You chose wisely. I assume maybe you purchased from a LBS and were fitted???? If not did you go to get fitted so you would know what to roughly purchase from online? 

The TPX is nice. Now the Onix is a women's specific model correct?


----------



## Sundog (Sep 25, 2013)

mtsheron said:


> The TPX is nice. Now the Onix is a women's specific model correct?


No - but thanks for making me run back to the website one more time - to make sure.

The Onix Dama - is the Women's version - as far as I can tell.

The LBS was all out of Orbeas. They are a first year dealer of the brand - and drastically underestimated the local appeal of the brand - so they did not order a whole bunch and consequently were out of inventory fast.

I did get rough fit - enough to be confident that the 57 was the size for me.


----------



## mtsheron (Jul 16, 2012)

Sundog said:


> No - but thanks for making me run back to the website one more time - to make sure.
> 
> The Onix Dama - is the Women's version - as far as I can tell.


 Sorry about that. You are correct. I forgot they list the female bikes as "Dama". I have a friend and she rides an Onix so that is why I ask. Should be a great bike...............what drivetrain does it have?


----------



## Sundog (Sep 25, 2013)

Frame _ORBEA ONIX_ Fork _ORBEA AC_ 

Crankset _SRAM S150 34x50_ 

Headset _INTEGRATED 1" 1/8_ 

Handlebar _ORBEA ROAD_ 

Stem _ORBEA ALU_ 

Shifters _SRAM APEX_ 

Brakes _ORBEA PRO_ 

Rear derailleur _SRAM APEX_ 

Front derailleur _SRAM APEX_ 

Chain _KMC X10_ 

Cassette _SRAM PG-1050 11-32 10S_ 

Wheels _ORBEA 28_ 

Tyres _VITTORIA ZAFIRO 700x23_ 

Pedals _NO_ 

Seatpost _ORBEA CARBON_ 

Saddle _SELLE ITALIA X1 FLOW_


----------



## mtsheron (Jul 16, 2012)

Seems std. componetry that Orbea uses. My Orca was pretty much Rival minus the fact they put a 50-34 Apex crank with 175 arms. The Orca has a BB30 system............verdict still out how I will like this BB system in the long run. I think it is hit or miss from all the reviews I have seen. 

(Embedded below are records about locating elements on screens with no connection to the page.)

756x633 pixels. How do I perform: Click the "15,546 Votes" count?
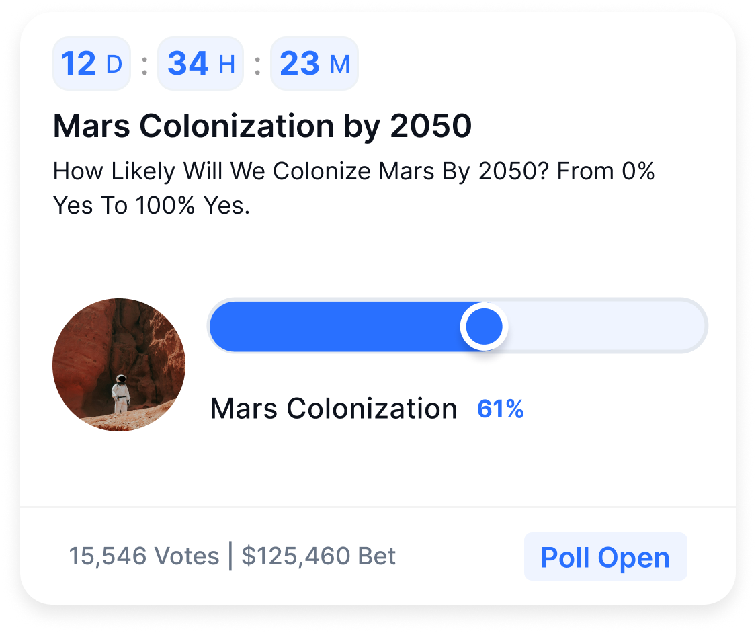click(x=144, y=556)
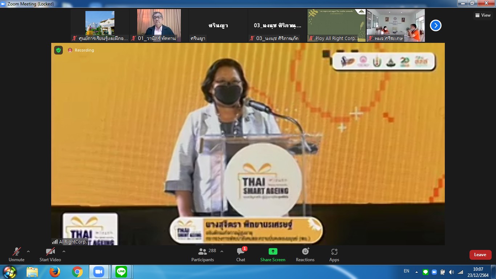Open the Participants list

(203, 254)
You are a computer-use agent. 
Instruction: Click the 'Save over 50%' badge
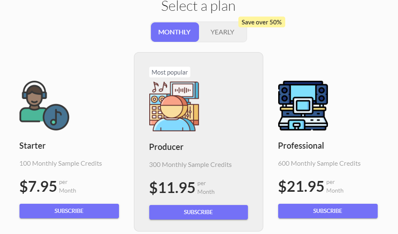tap(262, 22)
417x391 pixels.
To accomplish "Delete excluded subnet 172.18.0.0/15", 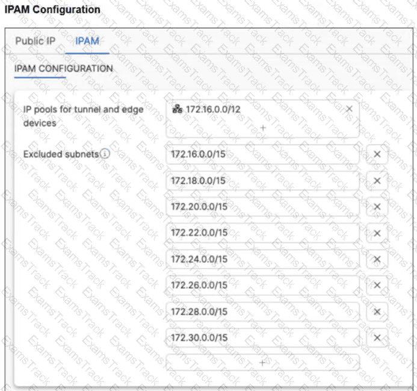I will pos(377,181).
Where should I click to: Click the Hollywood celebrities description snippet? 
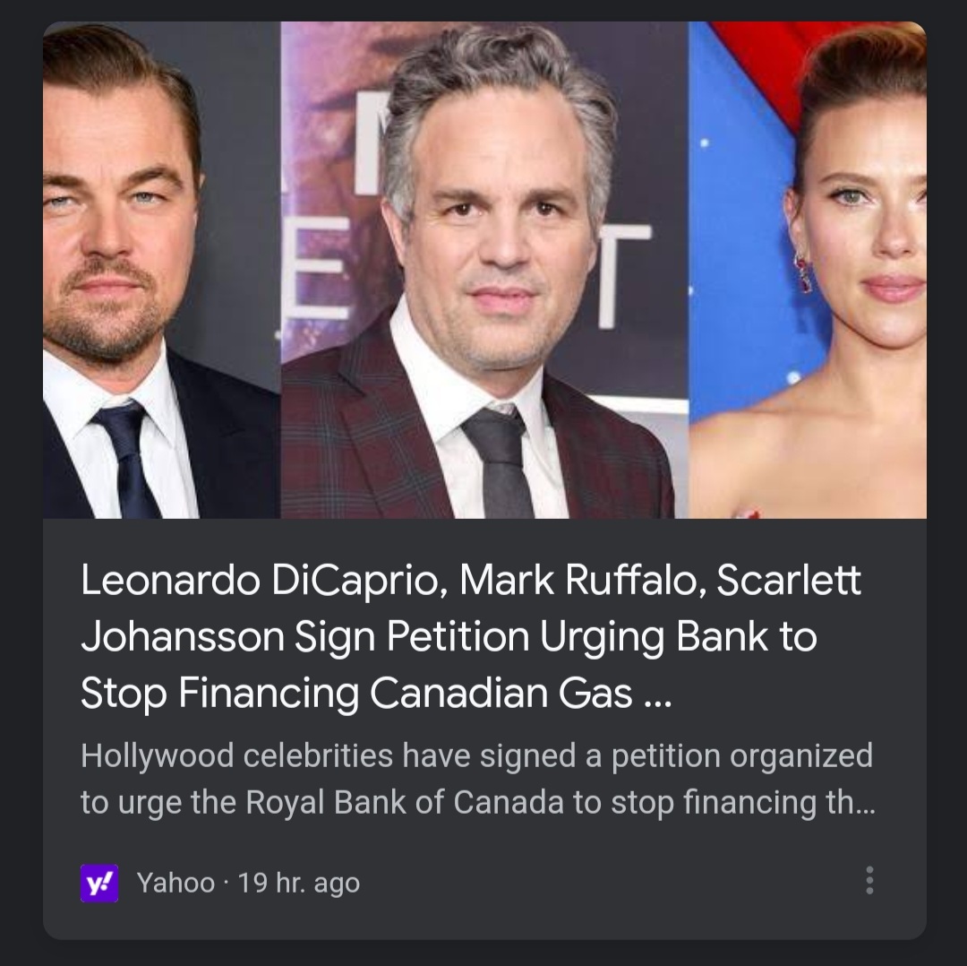coord(475,779)
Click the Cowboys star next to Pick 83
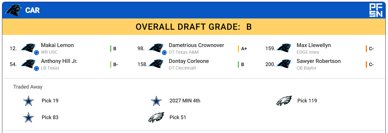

If you climb alot like me that 32 gear will be a treat! I came from a 12-25 and did okay but since having the 32 on this new bike it is nice.

Enjoy the new ride!


----------



## Sundog (Sep 25, 2013)

Thanks. Does not seem to be much activity in the part of the forum. It would be nice to hear more Orbea experience stories - good, bad or ugly.


----------



## mtsheron (Jul 16, 2012)

No there is not. I hardly come here too much. Recently I have for some reason though. I am on my 2nd Orbea and love the brand. So for now I am happy with them. I have had Trek; Litespeed; PedalForce; Jamis; and others but to date I think this is the best.


----------